Please write out the data below once more, exactly as it stands.
--- START ---
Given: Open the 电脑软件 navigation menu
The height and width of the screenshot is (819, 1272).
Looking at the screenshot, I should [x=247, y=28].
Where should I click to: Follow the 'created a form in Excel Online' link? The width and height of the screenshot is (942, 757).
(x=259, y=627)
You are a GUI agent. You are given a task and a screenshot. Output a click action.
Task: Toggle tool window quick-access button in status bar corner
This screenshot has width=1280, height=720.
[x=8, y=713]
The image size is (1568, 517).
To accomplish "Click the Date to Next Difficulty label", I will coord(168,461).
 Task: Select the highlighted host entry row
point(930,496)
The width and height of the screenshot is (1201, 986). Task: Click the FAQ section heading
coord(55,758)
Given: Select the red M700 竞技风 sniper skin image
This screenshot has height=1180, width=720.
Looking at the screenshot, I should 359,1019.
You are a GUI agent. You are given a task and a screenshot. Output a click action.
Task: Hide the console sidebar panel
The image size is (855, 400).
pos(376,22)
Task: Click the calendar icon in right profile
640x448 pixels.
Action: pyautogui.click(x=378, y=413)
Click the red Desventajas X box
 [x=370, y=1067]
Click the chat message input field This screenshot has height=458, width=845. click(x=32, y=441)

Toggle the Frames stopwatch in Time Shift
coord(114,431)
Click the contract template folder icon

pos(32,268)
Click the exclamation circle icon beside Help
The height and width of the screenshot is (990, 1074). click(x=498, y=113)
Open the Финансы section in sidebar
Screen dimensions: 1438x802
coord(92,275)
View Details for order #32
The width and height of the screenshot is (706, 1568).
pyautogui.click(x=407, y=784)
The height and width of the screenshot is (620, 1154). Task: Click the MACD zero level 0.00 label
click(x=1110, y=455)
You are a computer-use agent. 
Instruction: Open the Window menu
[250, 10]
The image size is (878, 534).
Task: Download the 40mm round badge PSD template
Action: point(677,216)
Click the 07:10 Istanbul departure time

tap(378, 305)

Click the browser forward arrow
--- END ---
Output for this task:
Given: Open the 电脑软件 navigation menu
The height and width of the screenshot is (819, 1272).
Looking at the screenshot, I should [x=247, y=28].
Where should I click to: Follow the 'created a form in Excel Online' link? The width and height of the screenshot is (942, 757).
(x=259, y=627)
You are a GUI agent. You are given a task and a screenshot. Output a click action.
Task: Toggle tool window quick-access button in status bar corner
This screenshot has width=1280, height=720.
[x=8, y=713]
The image size is (1568, 517).
To accomplish "Click the Date to Next Difficulty label", I will coord(168,461).
 Task: Select the highlighted host entry row
point(930,496)
The width and height of the screenshot is (1201, 986). Task: Click the FAQ section heading
coord(55,758)
Given: Select the red M700 竞技风 sniper skin image
This screenshot has height=1180, width=720.
Looking at the screenshot, I should 359,1019.
You are a GUI agent. You are given a task and a screenshot. Output a click action.
Task: Hide the console sidebar panel
The image size is (855, 400).
pos(376,22)
Task: Click the calendar icon in right profile
640x448 pixels.
Action: pyautogui.click(x=378, y=413)
Click the red Desventajas X box
 [x=370, y=1067]
Click the chat message input field This screenshot has height=458, width=845. click(x=32, y=441)

Toggle the Frames stopwatch in Time Shift
coord(114,431)
Click the contract template folder icon

pos(32,268)
Click the exclamation circle icon beside Help
The height and width of the screenshot is (990, 1074). click(x=498, y=113)
Open the Финансы section in sidebar
Screen dimensions: 1438x802
coord(92,275)
View Details for order #32
The width and height of the screenshot is (706, 1568).
pyautogui.click(x=407, y=784)
The height and width of the screenshot is (620, 1154). Task: Click the MACD zero level 0.00 label
click(x=1110, y=455)
You are a computer-use agent. 
Instruction: Open the Window menu
[250, 10]
The image size is (878, 534).
Task: Download the 40mm round badge PSD template
Action: point(677,216)
Click the 07:10 Istanbul departure time

tap(378, 305)

Click the browser forward arrow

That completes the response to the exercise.